Cela représente en effet des dangers, mais que je ne relie pas spécialement au télétravail, mais bien à la période de confinement qui a délité les liens sociaux et qui a rendu le collectif plus difficile. Mais ce n’est pas le télétravail en soi qui va empêcher de travailler collectivement. C’est trop facile de remettre sur le télétravail une difficulté organisationnelle ou une absence de volonté de se retrouver. C’est une erreur de jugement de condamner le télétravail dans une période de confinement. Dès qu’on sera sortis de cette période, je pense qu’on retrouvera une hybridation qui peut être très fructueuse.
En effet, les outils numériques ont permis de conserver virtuellement et artificiellement ces liens sociaux. Or, ils peuvent être discriminants puisque là aussi, ceux qui n’en sont pas munis, se retrouvent exclus.
Selon moi, les inconvénients du télétravail sont avant tout politiques, comme les inégalités sociales. Je pense aux enfants qui n’étaient pas outillés pour poursuivre leur scolarité de manière continue, ou encore aux personnes âgées. Et les entreprises qui n’étaient pas mûres numériquement se sont très vite retrouvées larguées. On voit très clairement que le travail à distance amplifie les inégalités sociales. Y compris au sein des entreprises, entre le personnel qui peut télétravailler parce que le métier le permet, et ceux qui ne le peuvent pas.

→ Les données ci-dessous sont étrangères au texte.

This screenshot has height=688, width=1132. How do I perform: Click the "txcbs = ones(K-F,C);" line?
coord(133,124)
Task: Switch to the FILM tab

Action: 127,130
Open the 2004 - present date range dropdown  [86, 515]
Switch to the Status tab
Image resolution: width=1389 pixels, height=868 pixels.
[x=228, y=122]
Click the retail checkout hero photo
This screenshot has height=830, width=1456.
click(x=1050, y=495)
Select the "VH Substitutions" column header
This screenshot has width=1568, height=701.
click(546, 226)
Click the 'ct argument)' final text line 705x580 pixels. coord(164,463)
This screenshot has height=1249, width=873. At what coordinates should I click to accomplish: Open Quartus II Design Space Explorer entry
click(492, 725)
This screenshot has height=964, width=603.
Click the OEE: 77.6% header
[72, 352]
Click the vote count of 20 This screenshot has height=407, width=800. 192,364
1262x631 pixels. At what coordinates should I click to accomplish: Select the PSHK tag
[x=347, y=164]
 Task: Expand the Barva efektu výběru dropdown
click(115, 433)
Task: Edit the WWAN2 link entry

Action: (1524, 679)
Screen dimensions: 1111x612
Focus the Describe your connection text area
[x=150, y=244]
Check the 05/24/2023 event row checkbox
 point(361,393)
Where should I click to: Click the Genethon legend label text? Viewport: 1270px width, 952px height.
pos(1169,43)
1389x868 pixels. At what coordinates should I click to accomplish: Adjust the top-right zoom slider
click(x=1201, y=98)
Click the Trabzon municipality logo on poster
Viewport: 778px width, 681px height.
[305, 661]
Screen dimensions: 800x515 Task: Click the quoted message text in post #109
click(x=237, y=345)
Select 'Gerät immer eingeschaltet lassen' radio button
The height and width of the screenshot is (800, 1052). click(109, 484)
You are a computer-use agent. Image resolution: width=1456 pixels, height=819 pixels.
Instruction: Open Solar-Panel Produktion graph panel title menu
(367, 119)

Qu’est-ce qui changera fondamentalement lorsque la crise sera passée ? En quoi notre regard sera-t-il différent ?
Tout ne changera pas – et heureusement, car il y a des choses qui fonctionnent très bien – et rien ne changera pas non plus, car on voit qu’il y a des changements qui s’inscrivent dans un temps long, et le télétravail en fait partie. Le télétravail change le rapport qu’on a à son travail, avec son entreprise. Ça change aussi le sens du management. A nous d’en faire quelque chose de positif, d’en tirer les bienfaits et de s’adapter.

« Les périodes de rupture, comme celles que l’on vient de vivre,
sont souvent des moments de grande avancée et d’innovation :
c’est parce que l’esprit est contraint de changer de paradigme
qu’on va se transformer et se remettre en question »

Plus spécifiquement, quel impact positif le Covid a-t-il eu sur le monde de l’entreprise et sur notre rapport au travail ? Comment travaillera-t-on demain ?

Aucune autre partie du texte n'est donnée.